= John Shaw Stewart =

Scottish advocate and writer (1793–1840)

John Shaw Stewart FRSE (1793-1840) was a 19th-century Scottish advocate and essayist.

==Life==
He was born John Shaw Shaw-Stewart on 24 July 1793 a younger son of Sir Michael Shaw-Stewart (1766-1825) 5th Baronet of Greenock and Blackhall, and his wife, the Hon. Catherine Maxwell, daughter of Sir William Maxwell of Springkell.
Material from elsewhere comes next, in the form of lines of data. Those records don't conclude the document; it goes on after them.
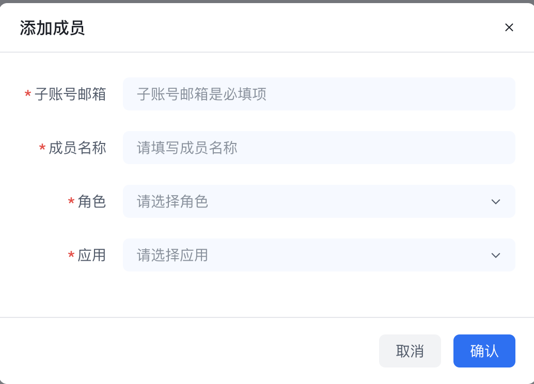Screen dimensions: 534x384
Task: Click the 角色 field label
Action: [92, 202]
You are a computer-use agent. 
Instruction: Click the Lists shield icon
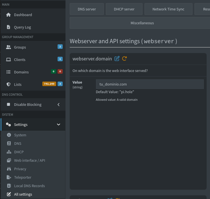click(8, 84)
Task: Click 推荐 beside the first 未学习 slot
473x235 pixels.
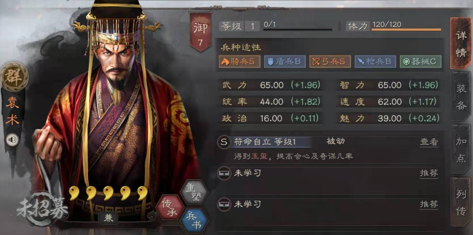Action: [x=429, y=173]
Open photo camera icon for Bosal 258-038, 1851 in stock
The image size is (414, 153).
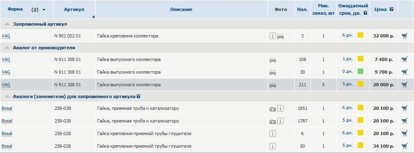pos(272,109)
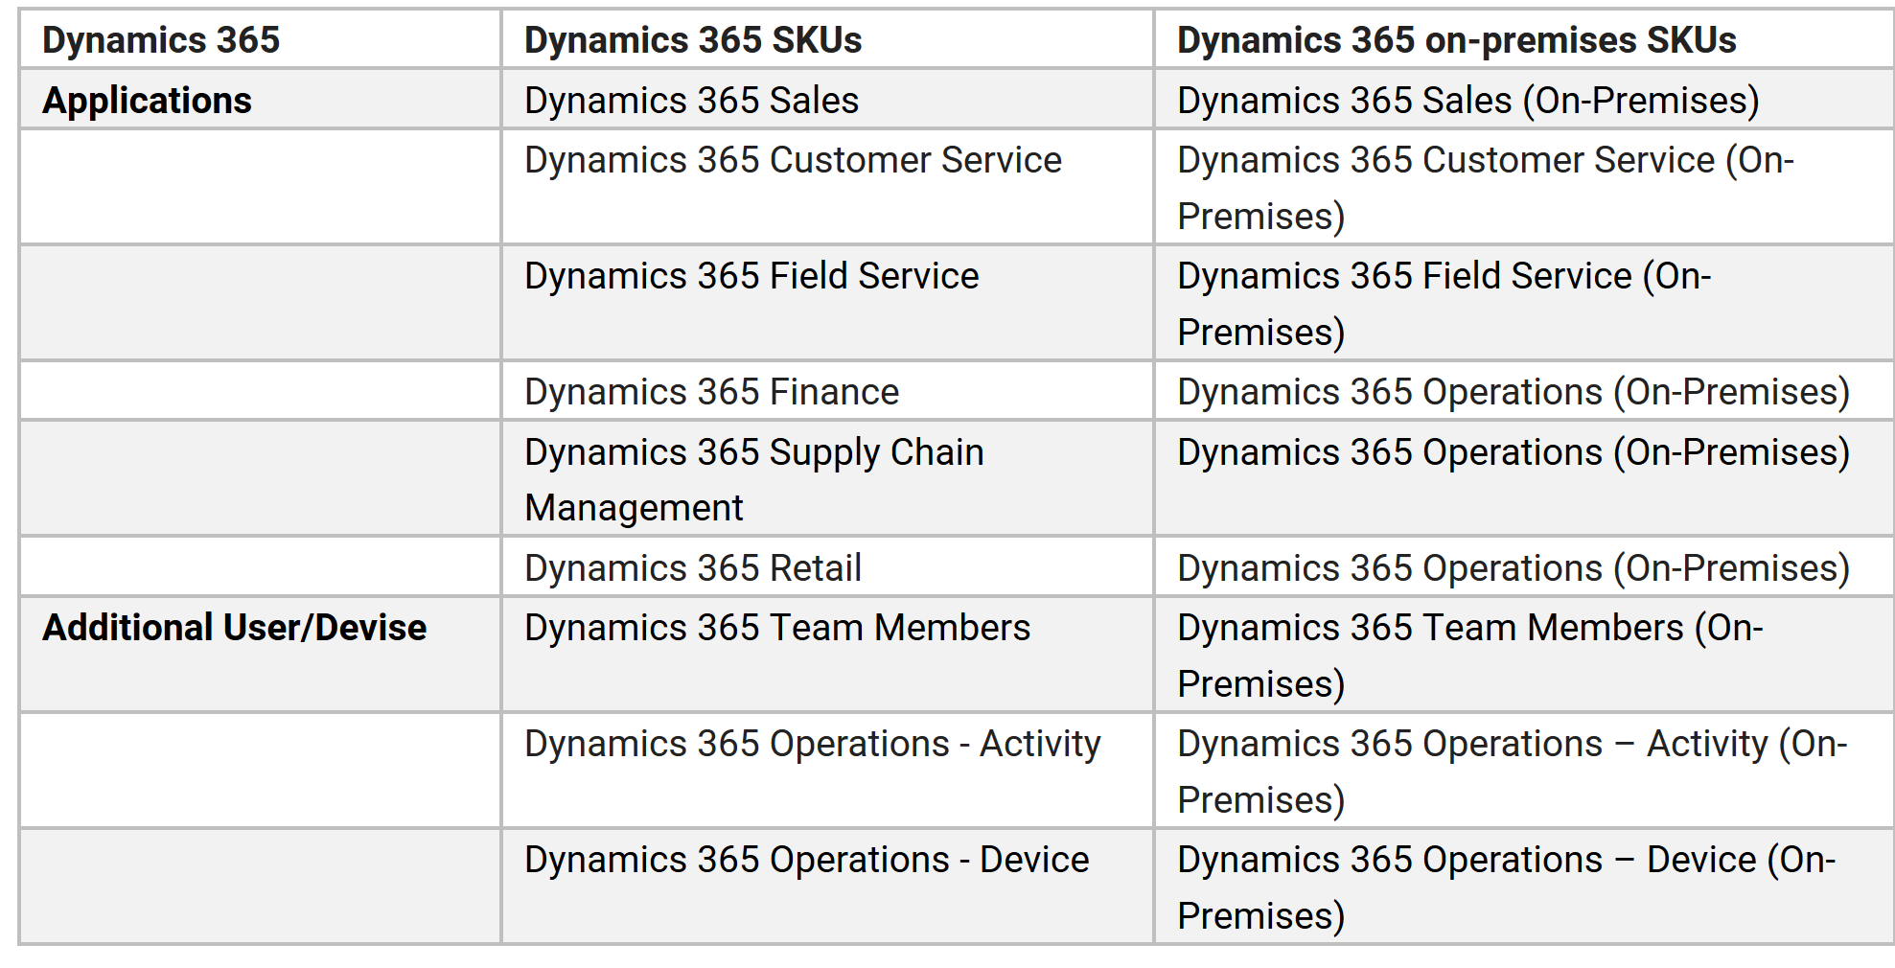Select "Dynamics 365 Operations – Device (On-Premises)" cell
The image size is (1895, 968).
1506,887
His brothers included Admiral Sir Houston Shaw Stewart (1791-1875).

He studied Law and qualified as an advocate in 1816. He was Advocate Depute from 1830 to 1835 and he served as Sheriff of Stirlingshire from 1838.

In 1823, he was elected a Fellow of the Royal Society of Edinburgh, his proposer being William Miller, Lord Glenlee. He was also a member of the Speculative Society of Edinburgh.

He lived at 12 Shandwick Place in Edinburgh's West End, close to Princes Street.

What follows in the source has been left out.